Tatiana went to another Mu Alpha Theta competition this weekend. She took 9th place in the individual geometry competition! (Read on for one of the interesting problems she couldn't get.)

Unfortunately, she suffered an injury. You don't normally associate injuries with math; it's not a rough sport or anything. But it turns out Tatiana inherited her mother's brittle feet. She severely sprained her ankle on the way to the stage.

She's on crutches and ibuprofen.

**Update 2009-02-04:** I will no longer take my family to the CentraCare on University Blvd. After 48 hours without a reduction in swelling, we took her to our pediatrician, who discovered that the leg is actually fractured. Tatiana is now in a walking cast for 4 weeks.

Problem number 15 was interesting.
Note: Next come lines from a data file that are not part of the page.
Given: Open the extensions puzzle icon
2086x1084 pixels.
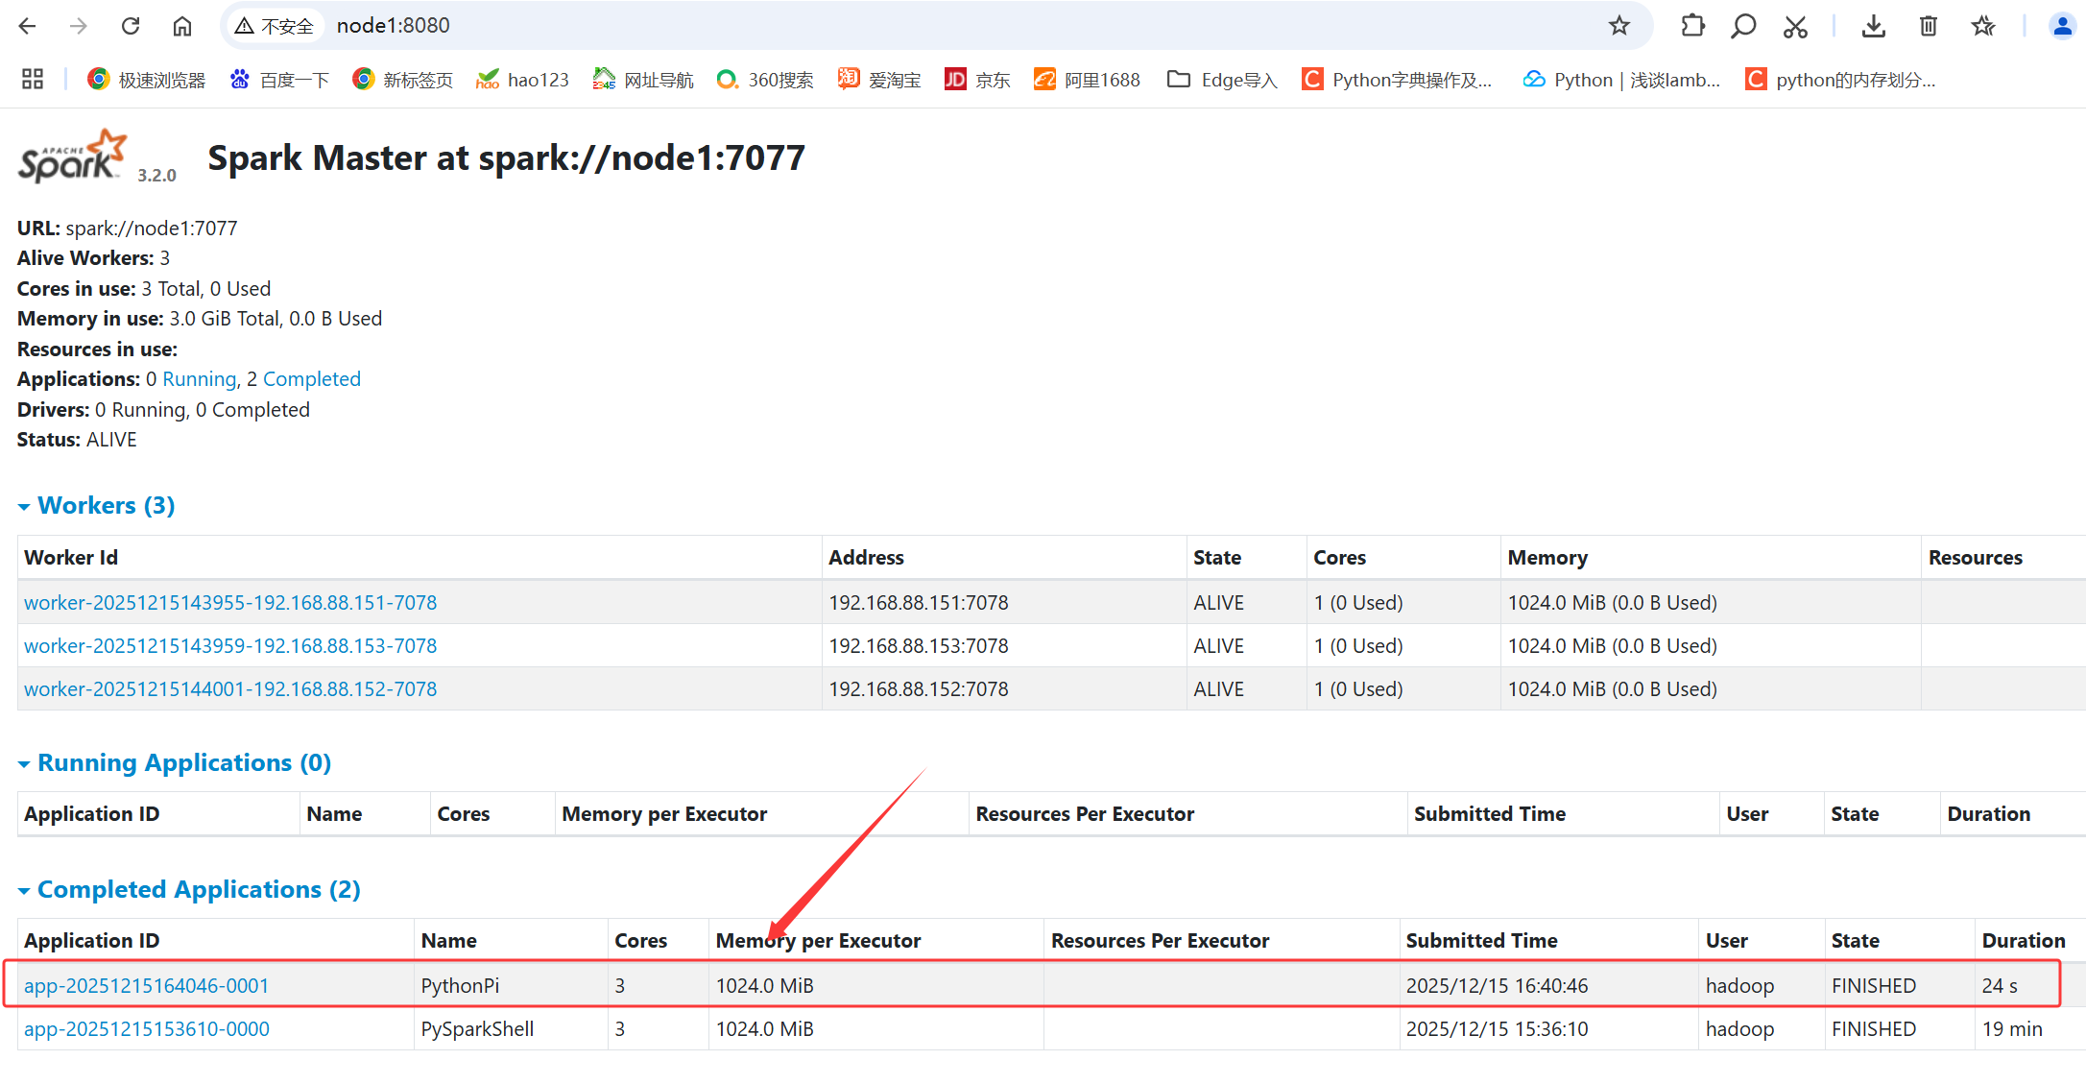Looking at the screenshot, I should pos(1692,26).
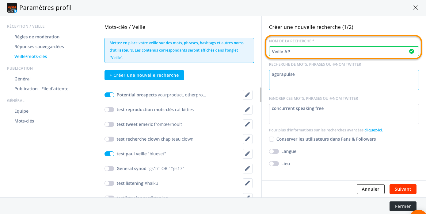Viewport: 426px width, 214px height.
Task: Enable the Lieu filter switch
Action: (x=274, y=164)
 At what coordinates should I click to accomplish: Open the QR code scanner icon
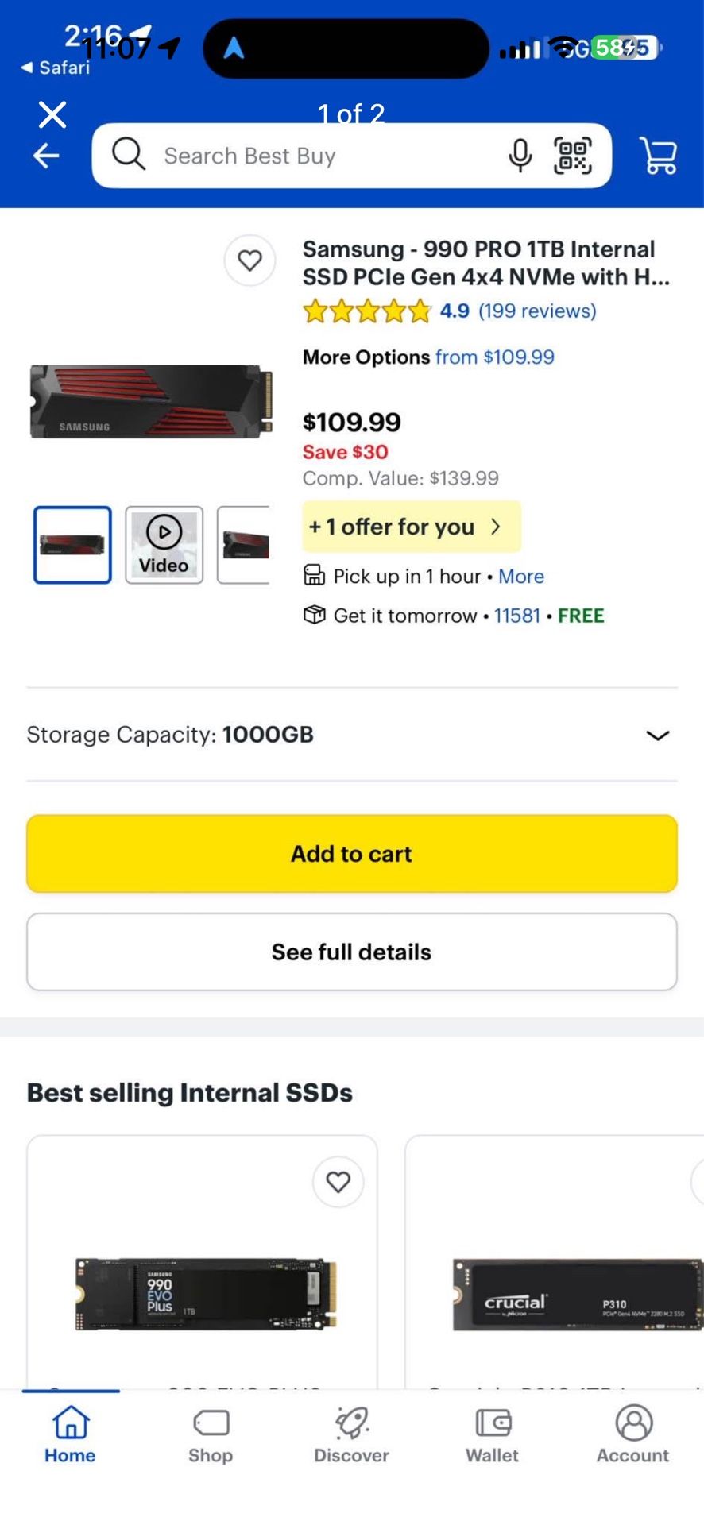click(572, 156)
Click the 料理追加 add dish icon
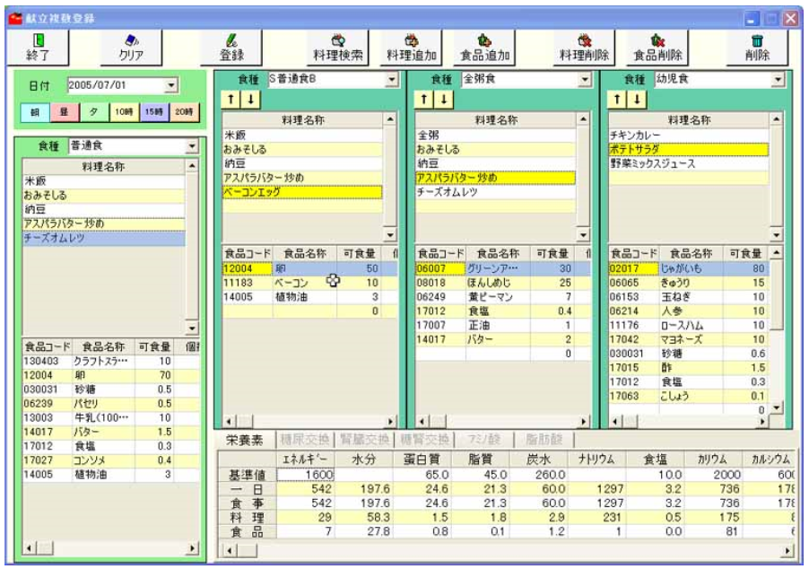This screenshot has height=569, width=809. 411,41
Given a right triangle, such that the hypotenuse c = a + 1, what is b^{2}?

It's not really difficult. c^{2} = a^{2} + b^{2} so b^{2} = c^{2} - a^{2}. Find c^{2} with the classic FOIL method: (a + 1)^{2} = a^{2} + 2a +1. Subtract a^{2}, and you see that c = 2a + 1.

2a + 1 wasn't among the answers.

*But c + a was.*

You have to do an extra substitution step to realize that 2a + 1 is the same as a + c. After all, 2a + 1 = a + (a + 1). And earlier, we said that c = a + 1. So 2a + 1 = a + c = c + a.

I suppose you could also have realized that a 3,4,5 triangle could be said to satisfy c = a + 1 (if you swap the common definitions for a and b). Then b^{2} is 9. And 9 = 4 + 5.

If you wanted to do it the easy, sissy way.